Background: Coronary spastic angina (CSA) is characterized by transient vasoconstriction of epicardial coronary arteries leading to myocardial ischemia. There have been several studies of coronary microvascular function in patients with CSA, but it is not yet clear whether coronary microvascular function is impaired. We investigated this relationship in the present study.
Methods: Thirty-four patients with CSA (28 men, mean age 58 years) were enrolled. CSA was defined as >90% narrowing of the epicardial coronary arteries on the angiogram during a spasm provocation test with ergotamine maleate, accompanied by characteristic chest pain and/or ST-segment deviation on ECG. Thirty-six patients with a negative spasm provocation test matched for age and gender were enrolled in the control group. Before the spasm provocation test, acetylcholine (ACh) at a low dose (3 μg/min) was infused into the left coronary ostium for 2 min. Coronary blood flow (CBF) was calculated from quantitative angiography and Doppler flow velocity measurements. The CBF response to ACh was expressed as percent change from the baseline value. Just after the end of the spasm provocation test, 0.2 mg nitroglycerin was administered intracoronally. Coronary flow reserve (CFR) was calculated as the ratio of coronary flow velocity after injection of adenosine triphosphate (20 μg) to the baseline value.
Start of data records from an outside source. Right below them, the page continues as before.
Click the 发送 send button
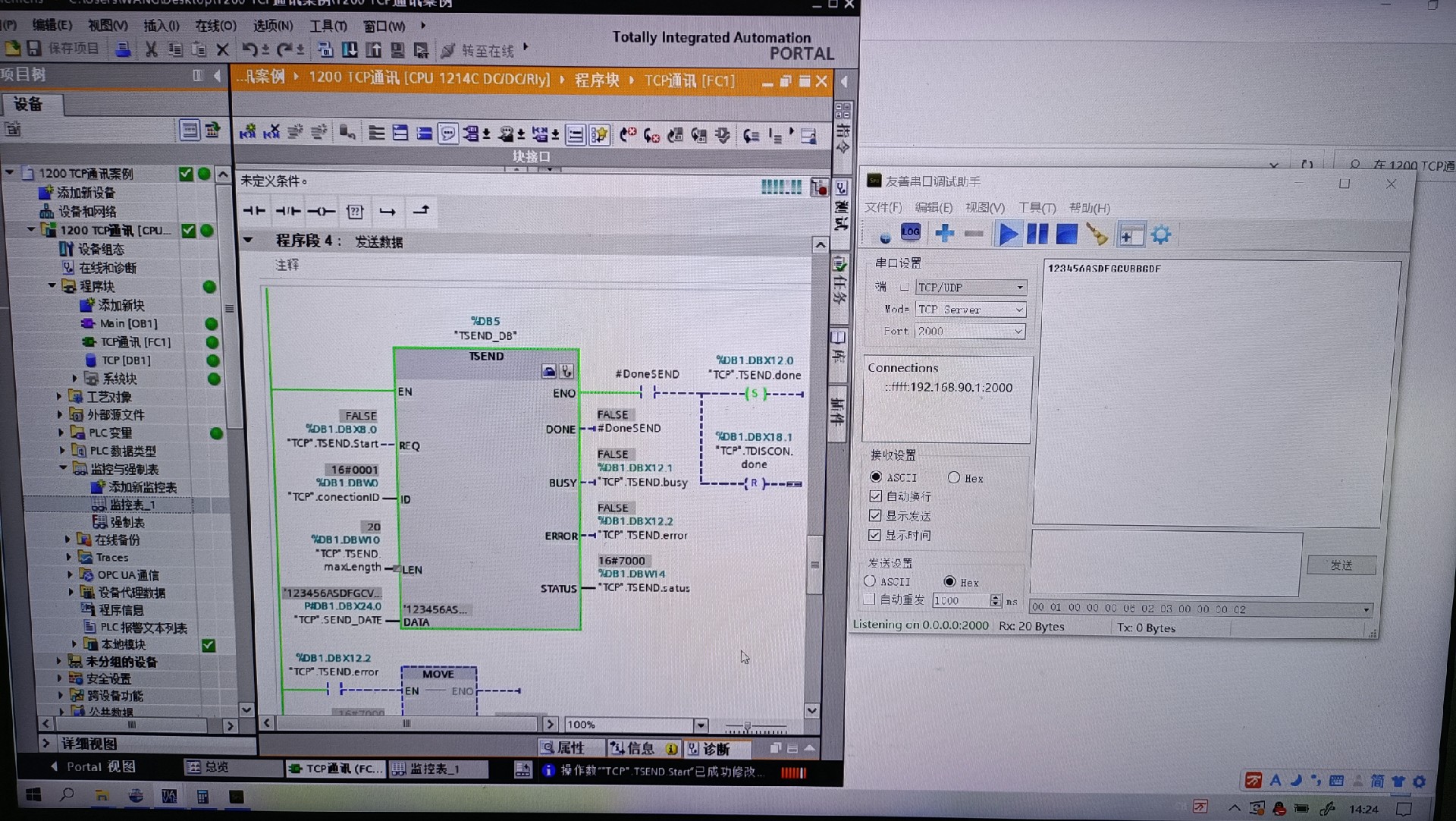 pyautogui.click(x=1341, y=565)
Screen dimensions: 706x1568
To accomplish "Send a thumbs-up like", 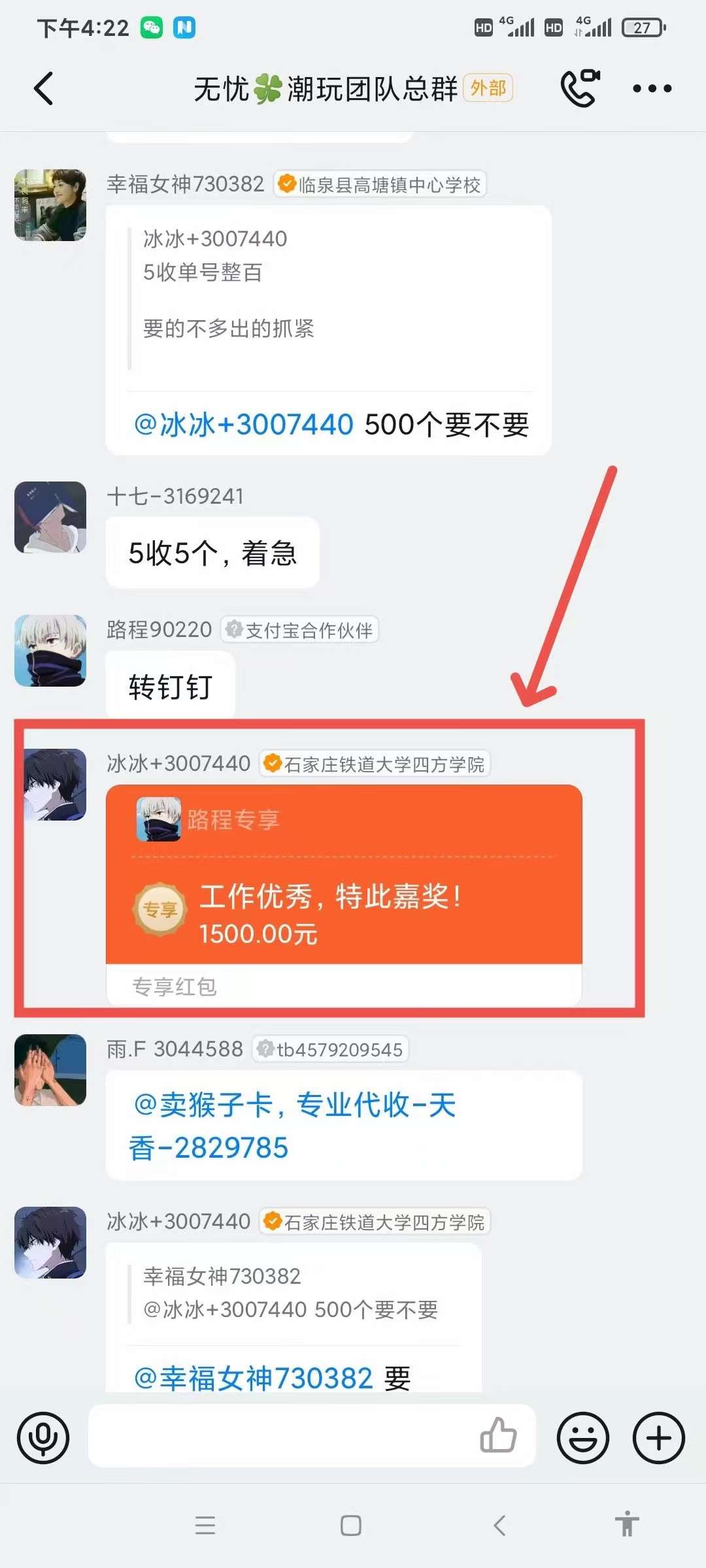I will (x=499, y=1435).
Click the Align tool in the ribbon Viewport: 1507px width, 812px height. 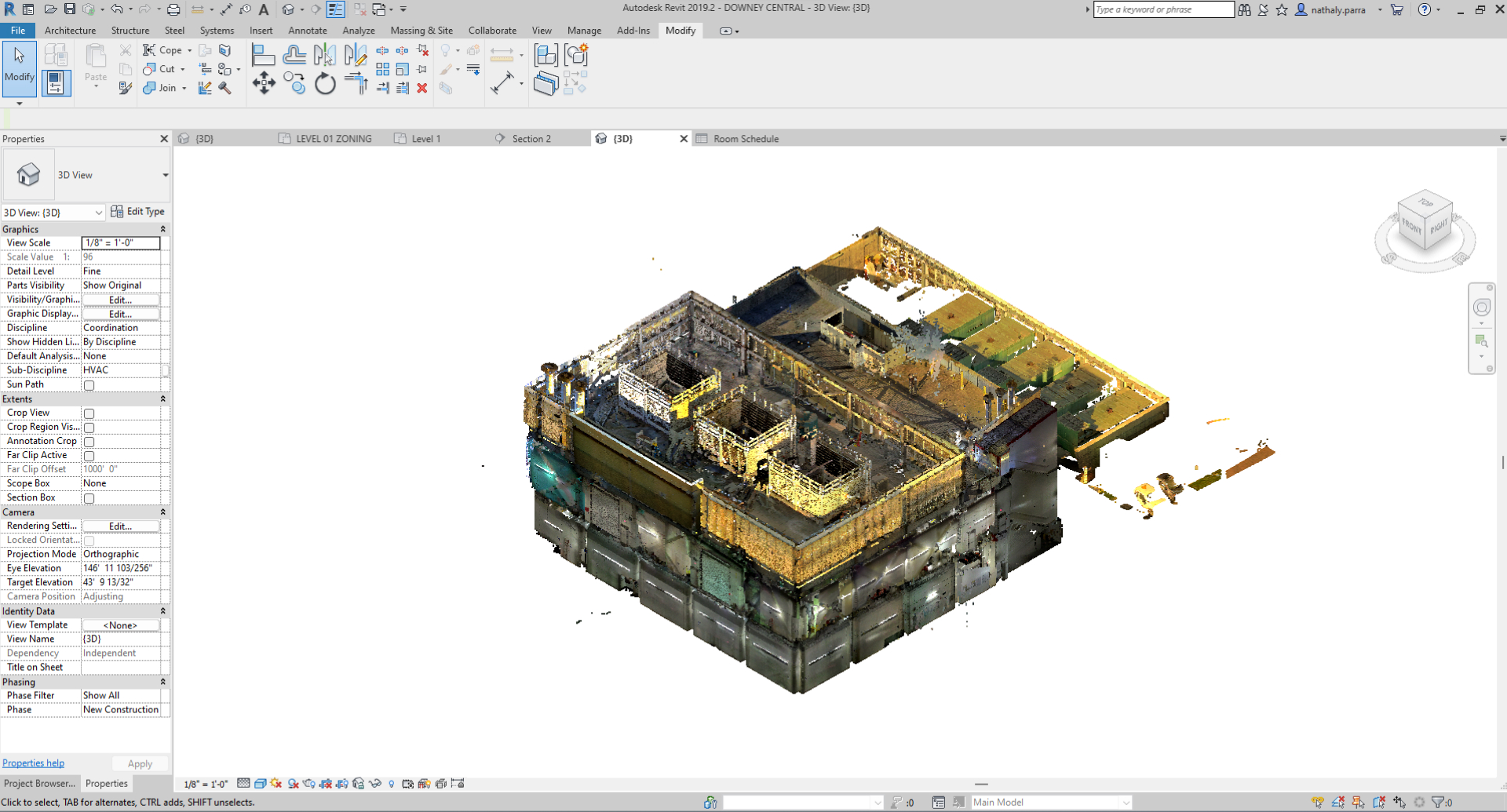click(263, 55)
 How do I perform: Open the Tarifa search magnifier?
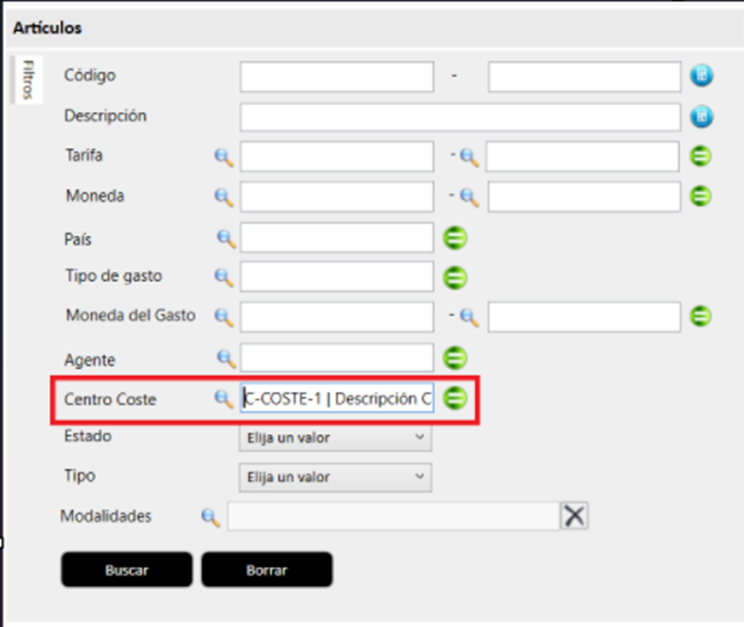click(224, 156)
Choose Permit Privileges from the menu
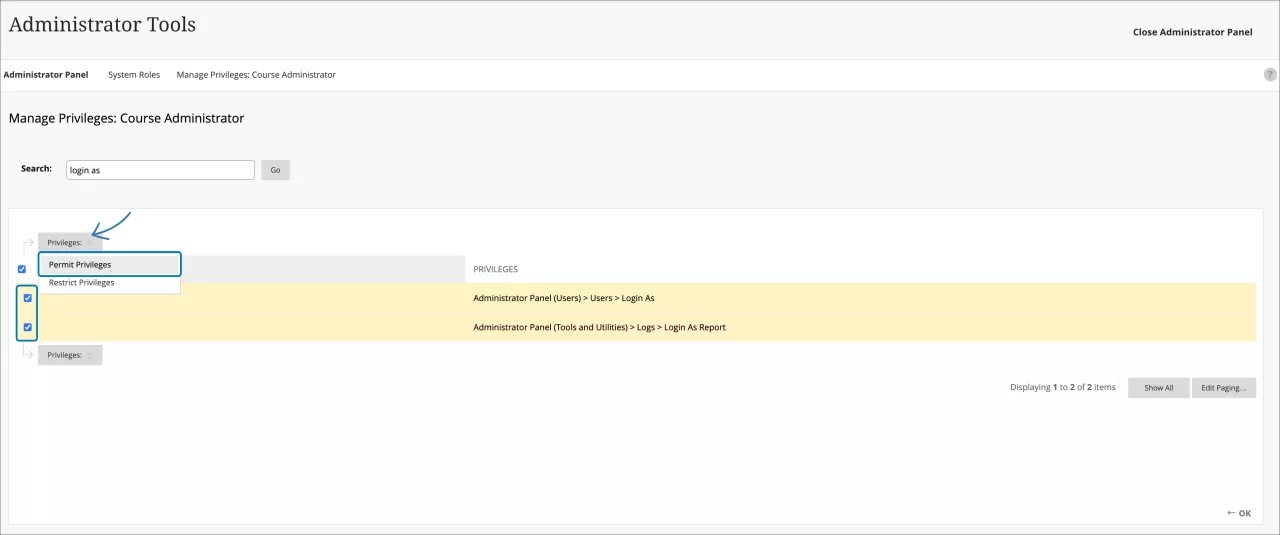The width and height of the screenshot is (1280, 535). point(80,265)
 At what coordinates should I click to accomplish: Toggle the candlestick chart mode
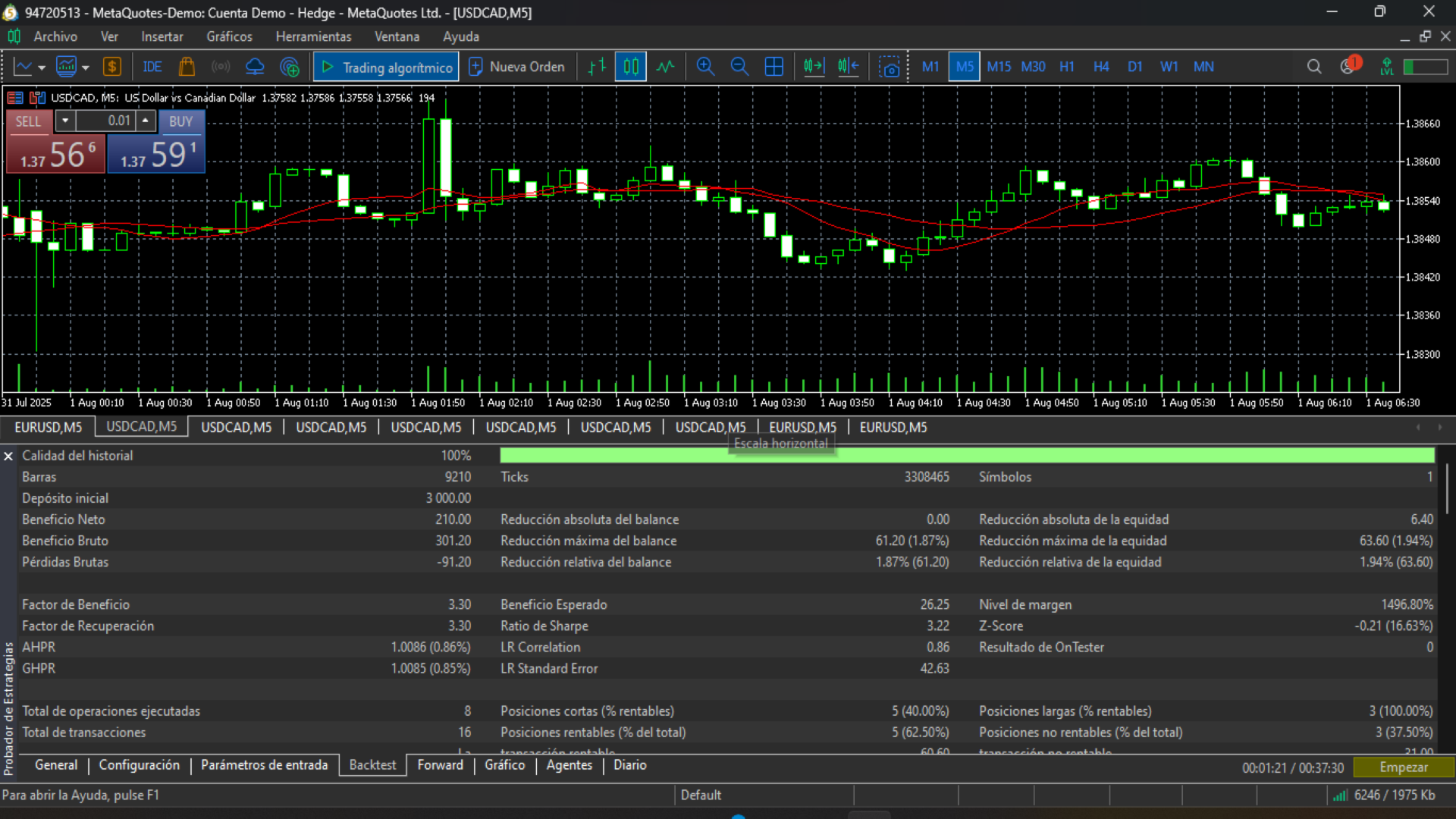(x=631, y=67)
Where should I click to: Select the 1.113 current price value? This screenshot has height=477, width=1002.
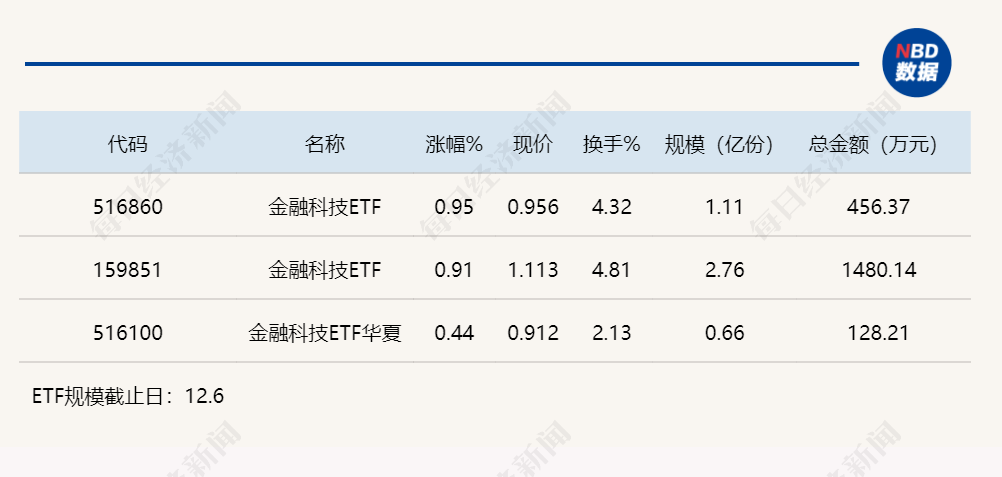click(x=533, y=270)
Results: A low dose of ACh did not cause coronary spasm. The change in epicardial coronary diameter in response to ACh at a low dose was significantly lower in the CSA group (−1.0±1.4%) than in the control group (3.1±1.3%, p<0.05), while nitroglycerin-induced dilation of the epicardial coronary arteries was not different in the two groups (CSA, 16.0±2.0%; control, 13.7±2.0%). The increase in CBF in response to ACh at a low dose (CSA, 55±9%; control, 65±8%) or CFR (CSA, 3.2±0.1; control, 3.1±0.1) did not differ significantly between the groups
Conclusions: These findings suggest that the ACh-induced change in epicardial coronary arteries, but not the ACh-induced increase in CBF or CFR, was impaired in patients with CSA compared with those without CSA. In patients with CSA, microvascular coronary function may be preserved despite endothelial dysfunction of the epicardial coronary arteries.